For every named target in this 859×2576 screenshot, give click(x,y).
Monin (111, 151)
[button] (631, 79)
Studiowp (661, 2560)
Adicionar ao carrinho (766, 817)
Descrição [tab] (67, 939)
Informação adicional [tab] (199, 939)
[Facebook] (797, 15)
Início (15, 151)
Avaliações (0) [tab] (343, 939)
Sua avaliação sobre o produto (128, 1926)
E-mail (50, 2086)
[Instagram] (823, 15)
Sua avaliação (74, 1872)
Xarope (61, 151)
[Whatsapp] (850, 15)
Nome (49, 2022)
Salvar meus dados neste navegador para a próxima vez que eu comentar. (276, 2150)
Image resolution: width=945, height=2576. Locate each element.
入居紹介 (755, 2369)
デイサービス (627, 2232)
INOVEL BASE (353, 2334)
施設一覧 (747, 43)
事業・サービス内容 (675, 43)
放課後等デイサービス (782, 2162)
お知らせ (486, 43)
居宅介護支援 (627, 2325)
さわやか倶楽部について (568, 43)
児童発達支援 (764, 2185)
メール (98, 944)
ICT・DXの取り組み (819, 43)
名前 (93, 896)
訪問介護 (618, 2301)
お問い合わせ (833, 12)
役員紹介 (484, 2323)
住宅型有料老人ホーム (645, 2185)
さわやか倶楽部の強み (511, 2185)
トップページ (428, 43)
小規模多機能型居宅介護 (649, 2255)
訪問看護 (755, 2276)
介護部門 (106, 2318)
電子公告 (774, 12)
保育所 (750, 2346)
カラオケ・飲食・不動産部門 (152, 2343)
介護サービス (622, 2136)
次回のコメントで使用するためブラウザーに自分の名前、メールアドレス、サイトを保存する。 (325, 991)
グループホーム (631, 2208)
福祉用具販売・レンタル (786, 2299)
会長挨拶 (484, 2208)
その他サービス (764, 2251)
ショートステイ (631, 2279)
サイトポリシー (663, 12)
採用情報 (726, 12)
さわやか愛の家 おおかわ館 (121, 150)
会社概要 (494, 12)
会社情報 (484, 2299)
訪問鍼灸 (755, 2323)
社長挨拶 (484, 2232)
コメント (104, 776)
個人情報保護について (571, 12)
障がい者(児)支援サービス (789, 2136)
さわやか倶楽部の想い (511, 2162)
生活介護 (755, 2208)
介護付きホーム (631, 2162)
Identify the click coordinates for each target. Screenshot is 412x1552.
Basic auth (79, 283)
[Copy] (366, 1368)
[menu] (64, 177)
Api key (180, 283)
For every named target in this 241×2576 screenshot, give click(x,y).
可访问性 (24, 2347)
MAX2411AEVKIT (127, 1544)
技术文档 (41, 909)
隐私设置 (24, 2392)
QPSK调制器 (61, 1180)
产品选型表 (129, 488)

→ WORK TO COMPLETE
Would you copy the whole listing exactly?

→ RESPONSE BOX
For every named target in this 859×2576 screenshot, give click(x,y).
Monin (111, 151)
[button] (631, 79)
Studiowp (661, 2560)
Adicionar ao carrinho (766, 817)
Descrição [tab] (67, 939)
Informação adicional [tab] (199, 939)
[Facebook] (797, 15)
Início (15, 151)
Avaliações (0) [tab] (343, 939)
Sua avaliação sobre o produto (128, 1926)
E-mail (50, 2086)
[Instagram] (823, 15)
Sua avaliação (74, 1872)
Xarope (61, 151)
[Whatsapp] (850, 15)
Nome (49, 2022)
Salvar meus dados neste navegador para a próxima vez que eu comentar. (276, 2150)
Image resolution: width=945, height=2576. Locate each element.
入居紹介 (755, 2369)
デイサービス (627, 2232)
INOVEL BASE (353, 2334)
施設一覧 (747, 43)
事業・サービス内容 (675, 43)
放課後等デイサービス (782, 2162)
お知らせ (486, 43)
居宅介護支援 (627, 2325)
さわやか倶楽部について (568, 43)
児童発達支援 (764, 2185)
メール (98, 944)
ICT・DXの取り組み (819, 43)
名前 (93, 896)
訪問介護 (618, 2301)
お問い合わせ (833, 12)
役員紹介 (484, 2323)
住宅型有料老人ホーム (645, 2185)
さわやか倶楽部の強み (511, 2185)
トップページ (428, 43)
小規模多機能型居宅介護 (649, 2255)
訪問看護 (755, 2276)
介護部門 (106, 2318)
電子公告 (774, 12)
保育所 (750, 2346)
カラオケ・飲食・不動産部門 (152, 2343)
介護サービス (622, 2136)
次回のコメントで使用するためブラウザーに自分の名前、メールアドレス、サイトを保存する。 (325, 991)
グループホーム (631, 2208)
福祉用具販売・レンタル (786, 2299)
会長挨拶 (484, 2208)
その他サービス (764, 2251)
ショートステイ (631, 2279)
サイトポリシー (663, 12)
採用情報 (726, 12)
さわやか愛の家 おおかわ館 (121, 150)
会社概要 (494, 12)
会社情報 (484, 2299)
訪問鍼灸 (755, 2323)
社長挨拶 (484, 2232)
コメント (104, 776)
個人情報保護について (571, 12)
障がい者(児)支援サービス (789, 2136)
さわやか倶楽部の想い (511, 2162)
生活介護 (755, 2208)
介護付きホーム (631, 2162)
Identify the click coordinates for each target. Screenshot is 412x1552.
Basic auth (79, 283)
[Copy] (366, 1368)
[menu] (64, 177)
Api key (180, 283)
For every named target in this 241×2576 screenshot, give click(x,y).
可访问性 (24, 2347)
MAX2411AEVKIT (127, 1544)
技术文档 (41, 909)
隐私设置 (24, 2392)
QPSK调制器 (61, 1180)
产品选型表 (129, 488)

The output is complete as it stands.